Exercise aim => Check every line below for the word "agent" and show those that hold it.
Source records Start Marker
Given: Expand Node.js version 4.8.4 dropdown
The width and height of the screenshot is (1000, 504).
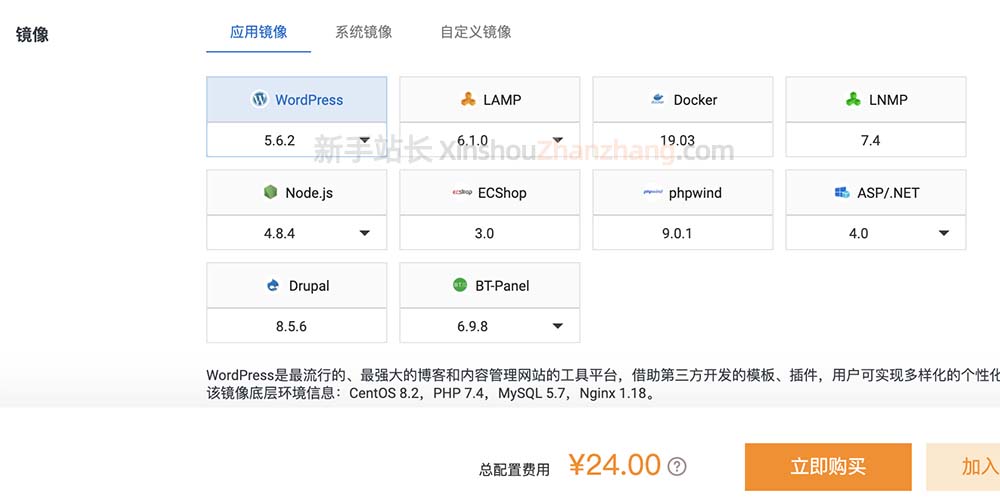Looking at the screenshot, I should [x=365, y=234].
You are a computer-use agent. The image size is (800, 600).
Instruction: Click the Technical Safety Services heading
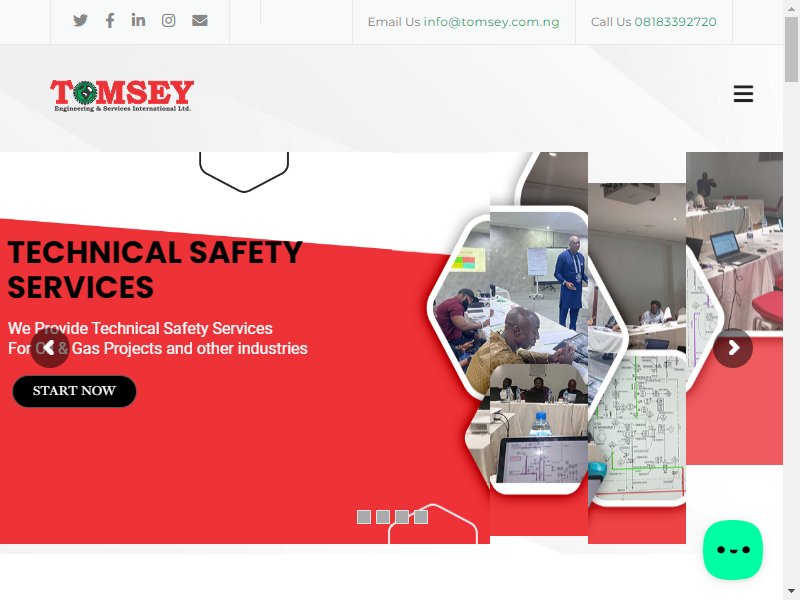(155, 269)
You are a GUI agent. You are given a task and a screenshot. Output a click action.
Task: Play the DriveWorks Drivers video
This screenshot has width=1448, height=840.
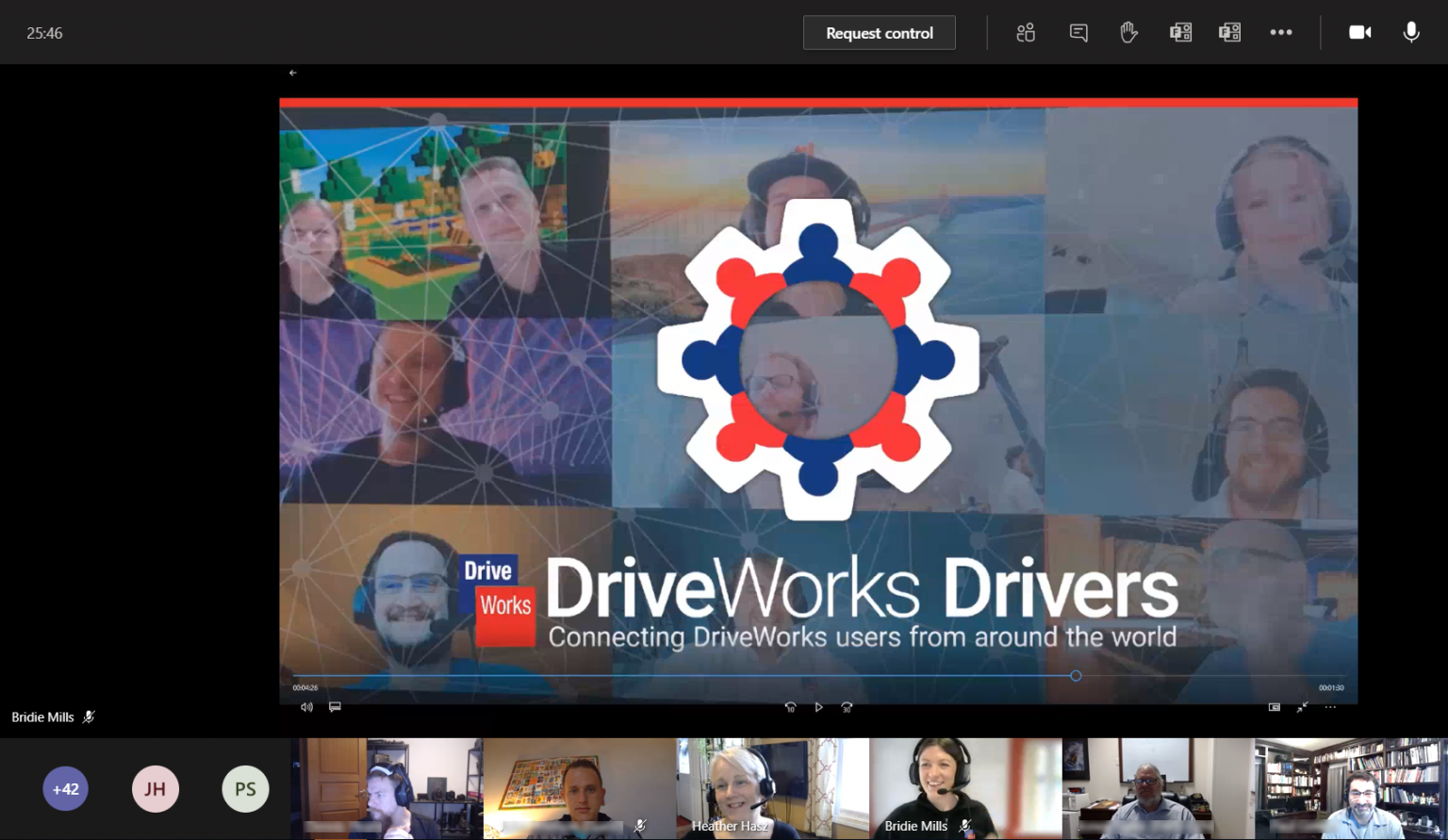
Source records End Marker
Answer box =>
You are a computer-use agent. The image size is (800, 600).
You are a GUI agent. You are given a task and a screenshot. Output a click action.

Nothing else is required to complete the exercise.